Aznalcóllar open pit Ecologistas en Acción

Public funding

EU funding National funding

In 1994 a non-refundable subsidy of 20% of the 189 million euros that Boliden Apirsa intended to invest to start up the new Los Frailes open pit was approved by the Spanish government and the Junta de Andalucía, in exchange for keeping 420 jobs.

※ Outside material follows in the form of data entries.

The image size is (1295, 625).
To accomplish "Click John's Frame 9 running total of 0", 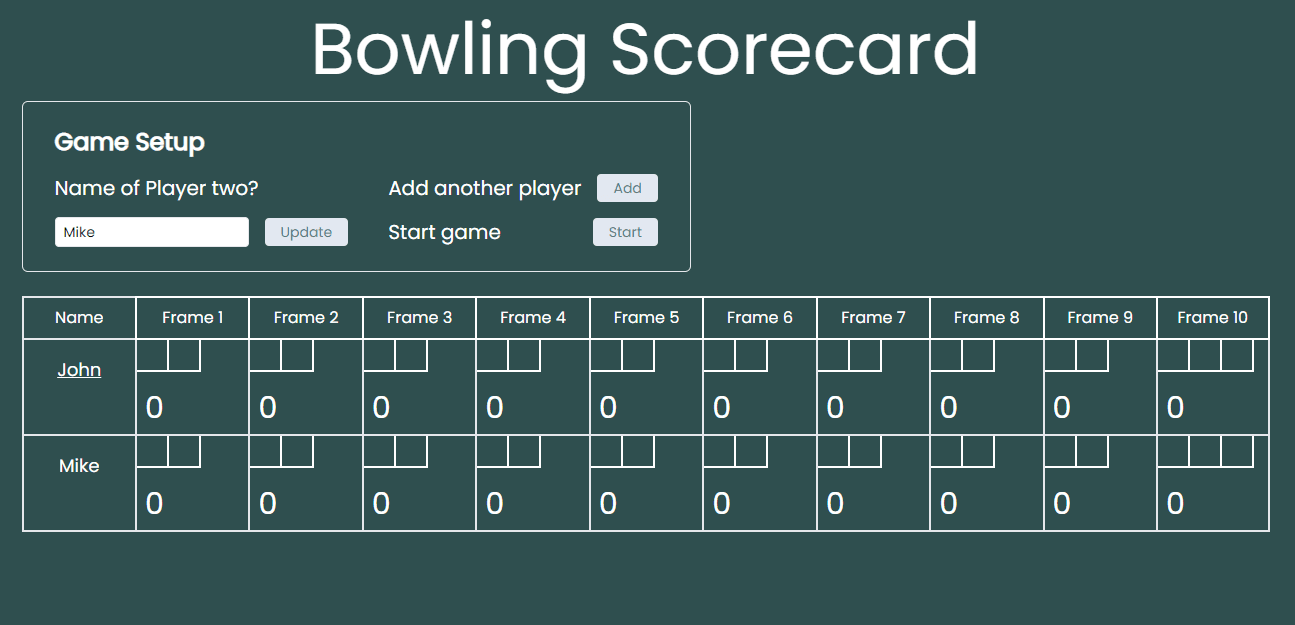I will pyautogui.click(x=1062, y=407).
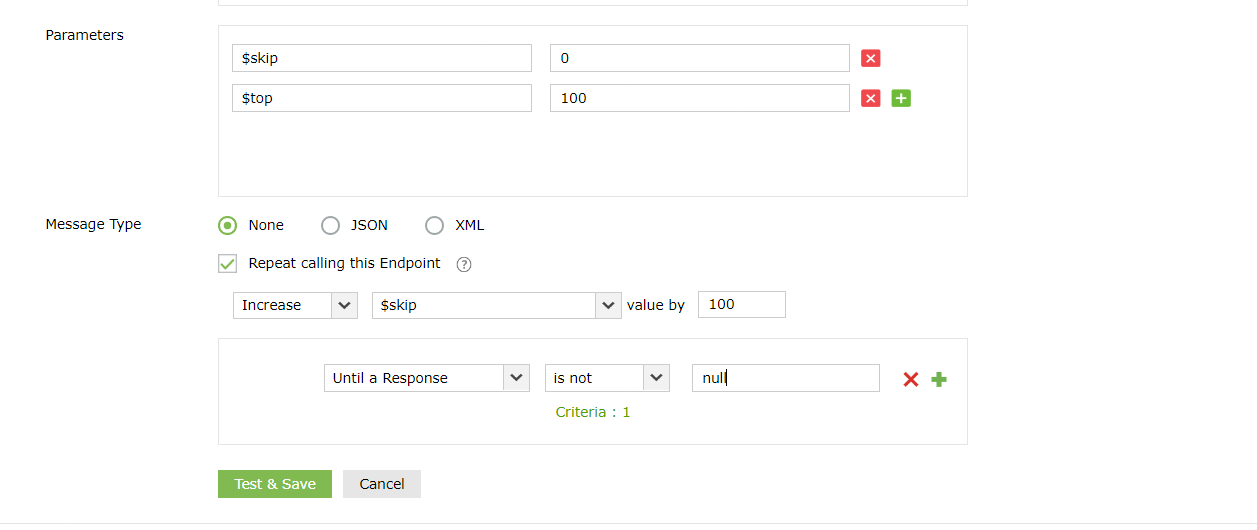Focus the 'value by' 100 field
The image size is (1257, 530).
(x=742, y=305)
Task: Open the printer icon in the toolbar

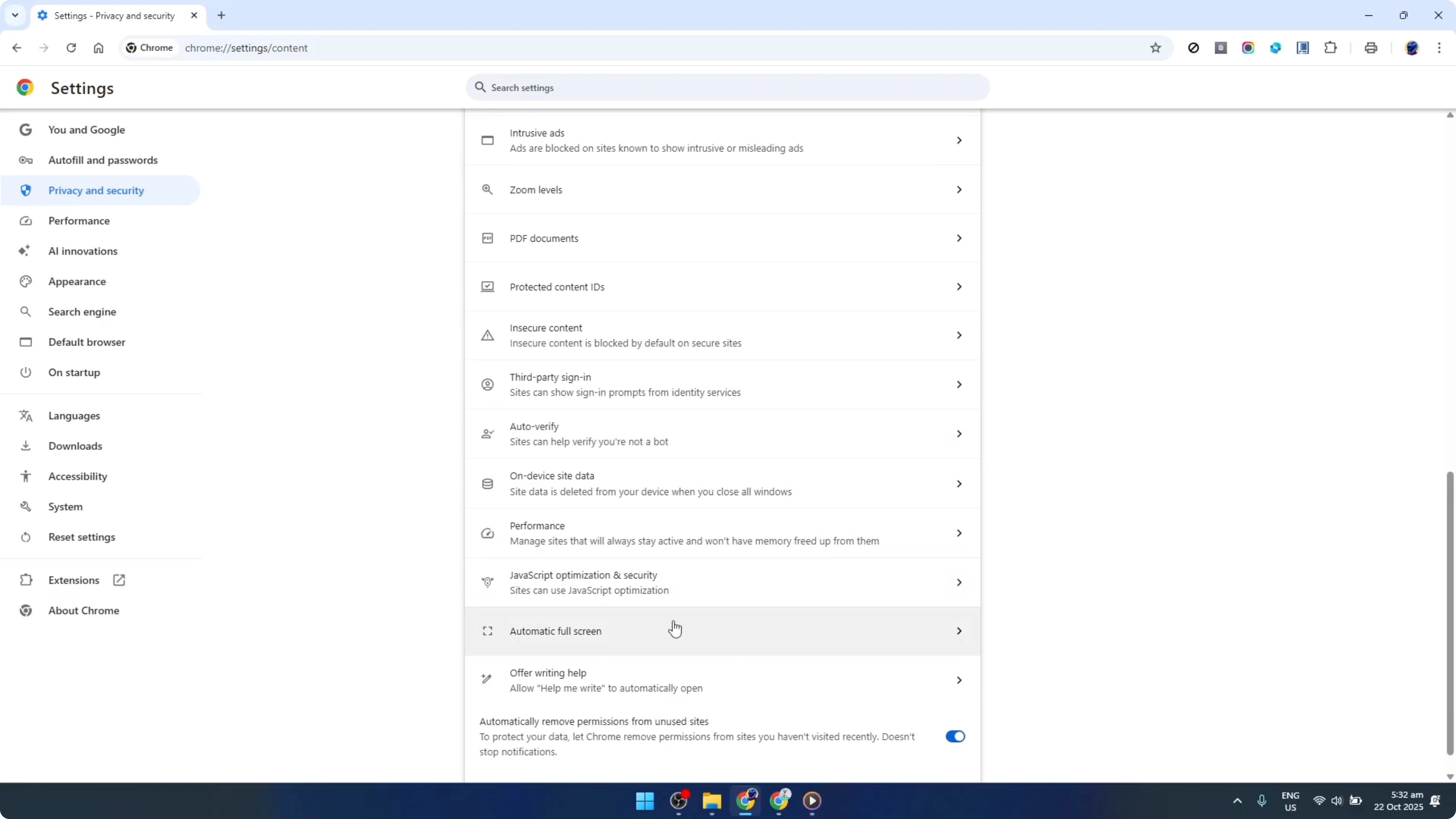Action: (x=1371, y=48)
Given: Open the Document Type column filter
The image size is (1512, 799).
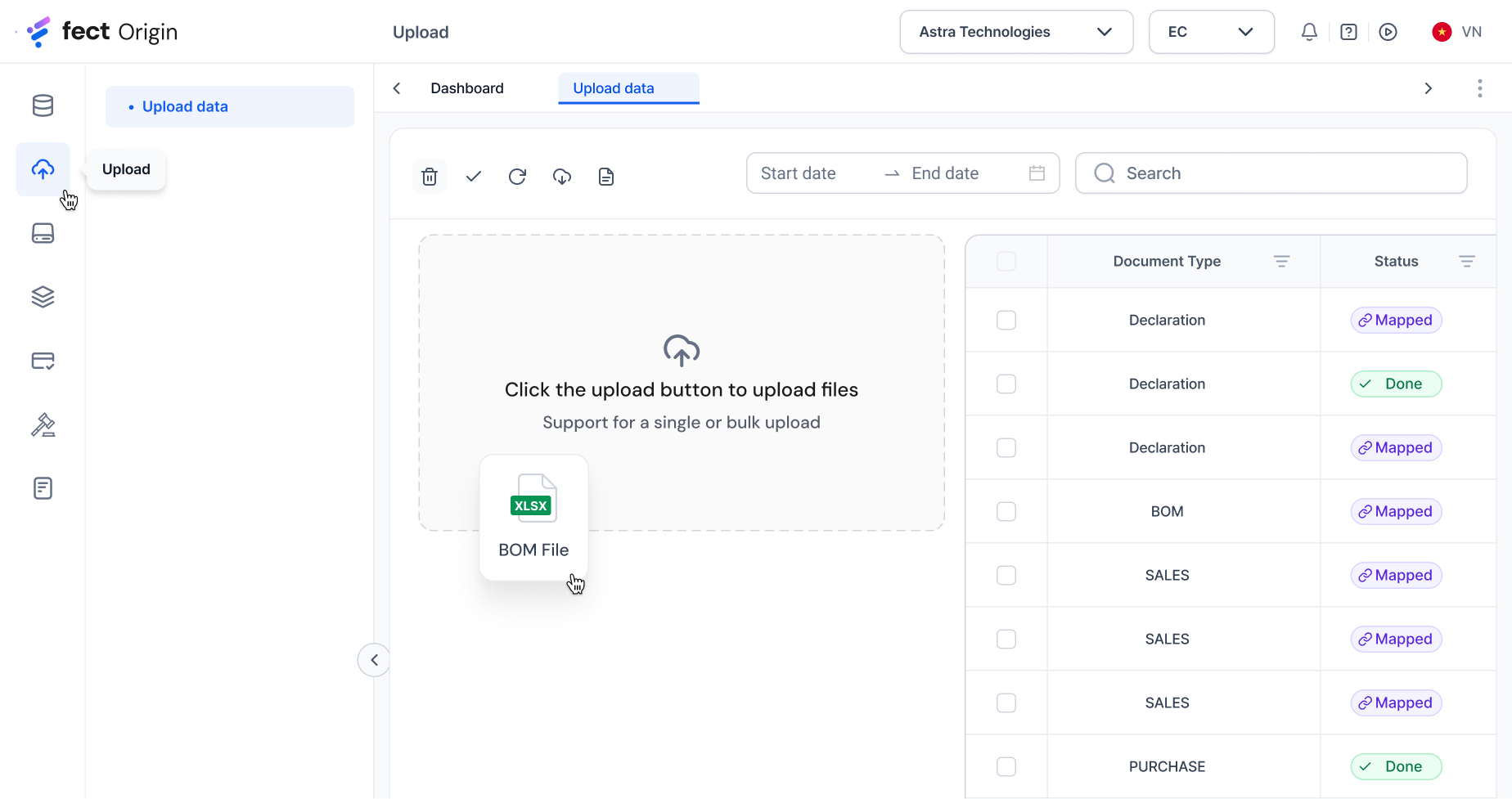Looking at the screenshot, I should point(1281,262).
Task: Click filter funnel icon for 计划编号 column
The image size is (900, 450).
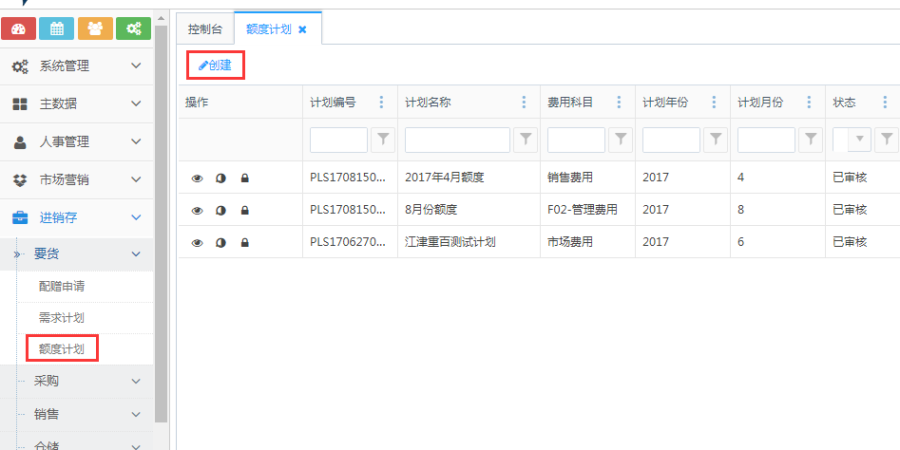Action: click(383, 140)
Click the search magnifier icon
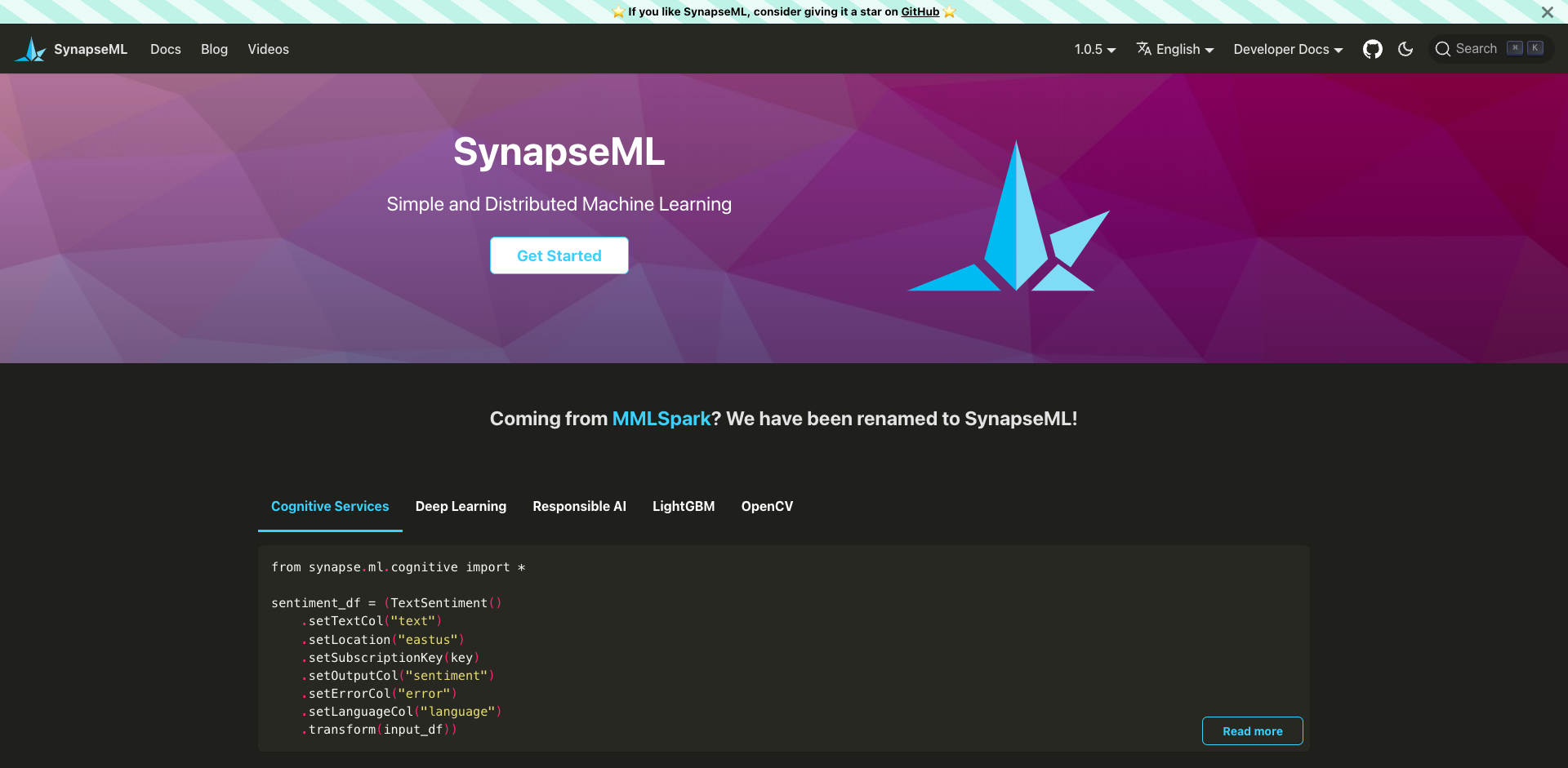The height and width of the screenshot is (768, 1568). pyautogui.click(x=1443, y=49)
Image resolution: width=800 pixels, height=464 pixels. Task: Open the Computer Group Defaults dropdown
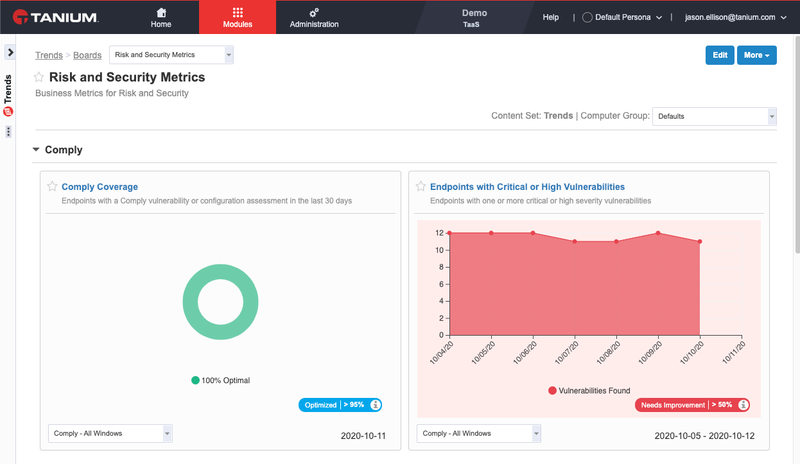(714, 116)
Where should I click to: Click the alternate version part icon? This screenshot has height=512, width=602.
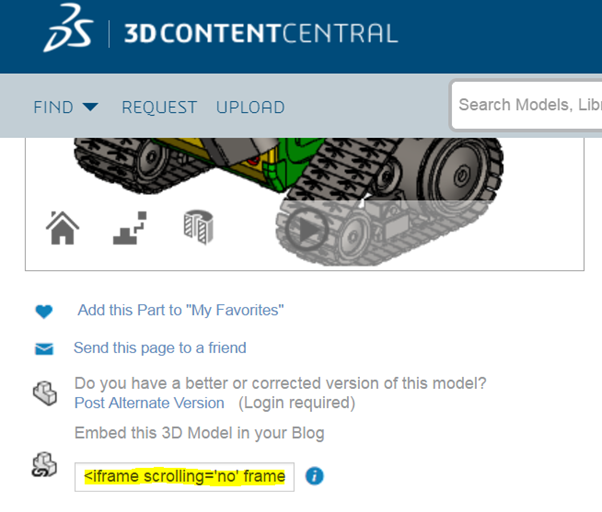click(x=45, y=393)
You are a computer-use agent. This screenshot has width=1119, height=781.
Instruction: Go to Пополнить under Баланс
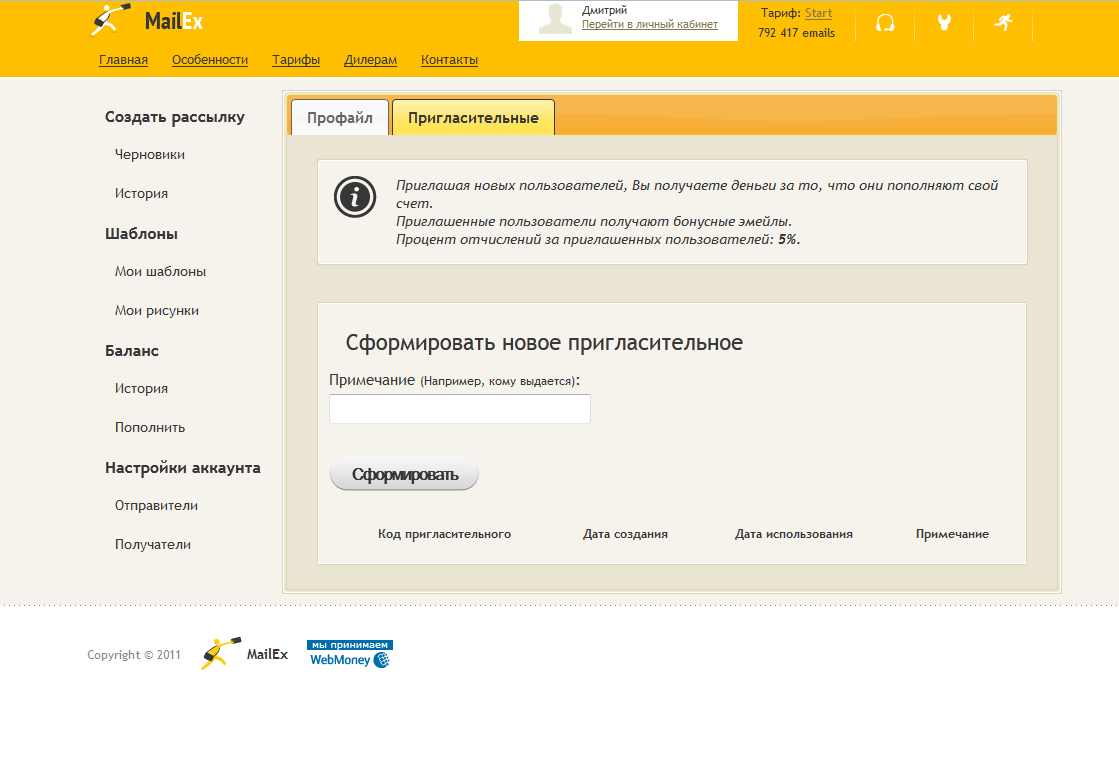149,428
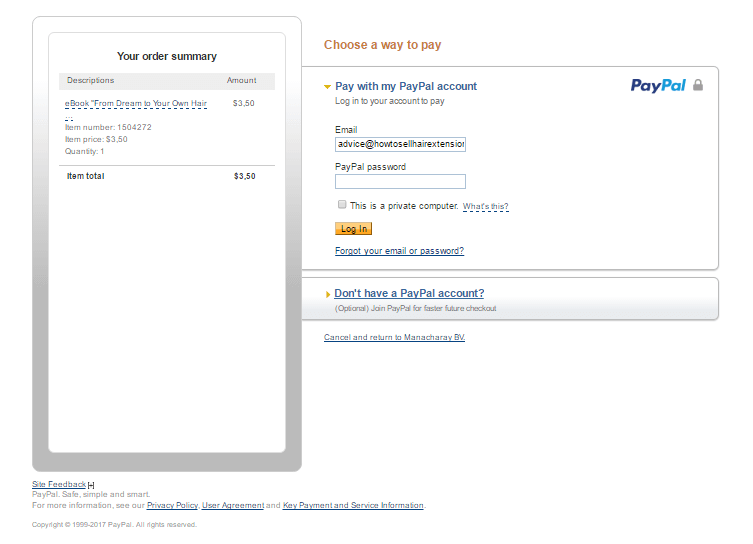Cancel and return to Manacharay BV
This screenshot has height=544, width=753.
click(x=394, y=337)
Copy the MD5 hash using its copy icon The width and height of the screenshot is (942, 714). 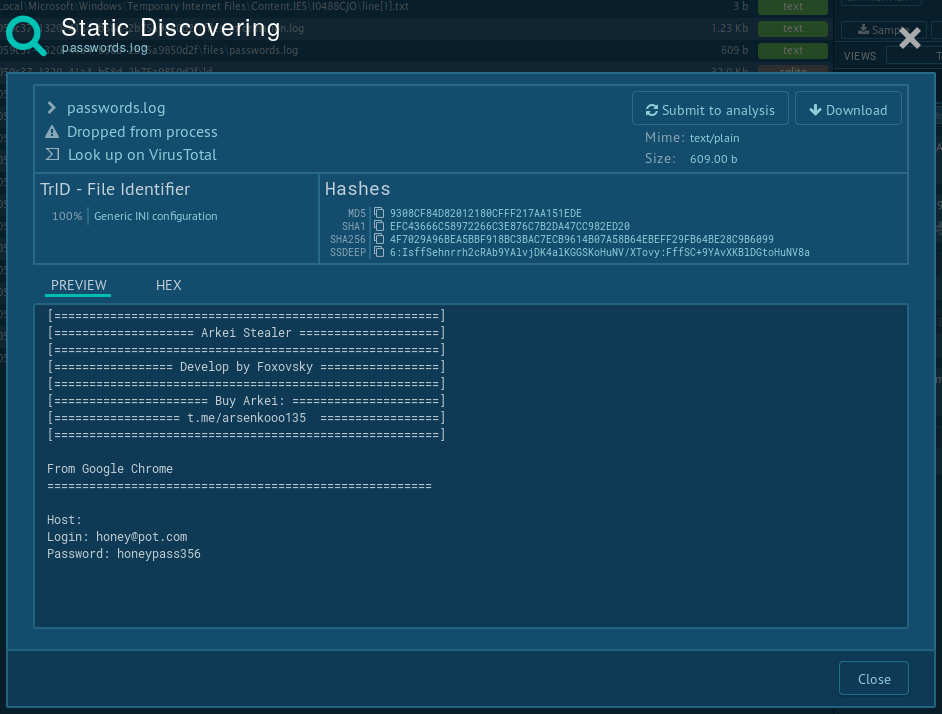pos(379,213)
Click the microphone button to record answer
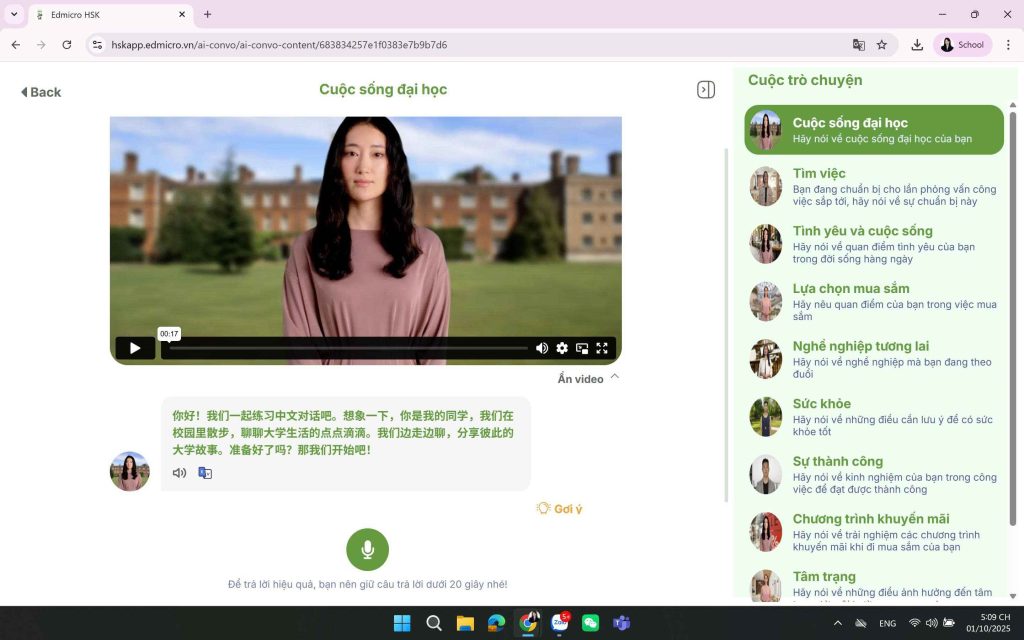This screenshot has width=1024, height=640. coord(367,549)
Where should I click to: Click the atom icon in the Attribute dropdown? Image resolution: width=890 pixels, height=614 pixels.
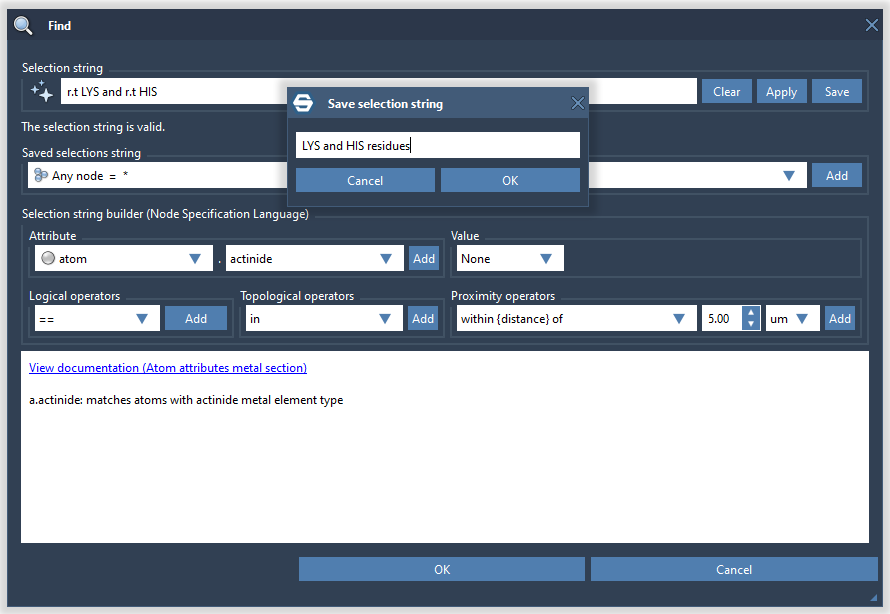click(x=47, y=258)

This subsidy should also have been used to guarantee the safety and stability of the tailings dam, or for the construction of a new one, given the structural risks. When the tailings dam failed, the company had received over 18 million euros and continued to receive grant payments up to a few days before declaring bankruptcy in 2001.

From 2015 onwards, Minera Los Frailes continued to receive public funds, despite lacking environmental permits to operate the mine, including subsidies from the Ministry for Ecological Transition and the European Commission, even leading the REECOVERY European project in 2022.

Use of complaint mechanisms

Administrative complaint(s) Criminal proceedings

None of the judicial proceedings initiated after the 1998 disaster resulted in convictions. A civil claim of 89.8 million € from the Junta de Andalucía against Boliden is still pending.

After the mining tender for the awarding of the rights to reopen the mine, the competing company Emerita Resources filed a criminal complaint, and Ecologistas en Acción also appeared as co-plaintiff. An investigation was opened in which 16 people were finally charged, including 14 civil servants and authorities of the Junta de Andalucía and 2 businessmen, for alleged crimes of influence-peddling, prevarication, embezzlement, fraud, illegal negotiation and environmental malfeasance.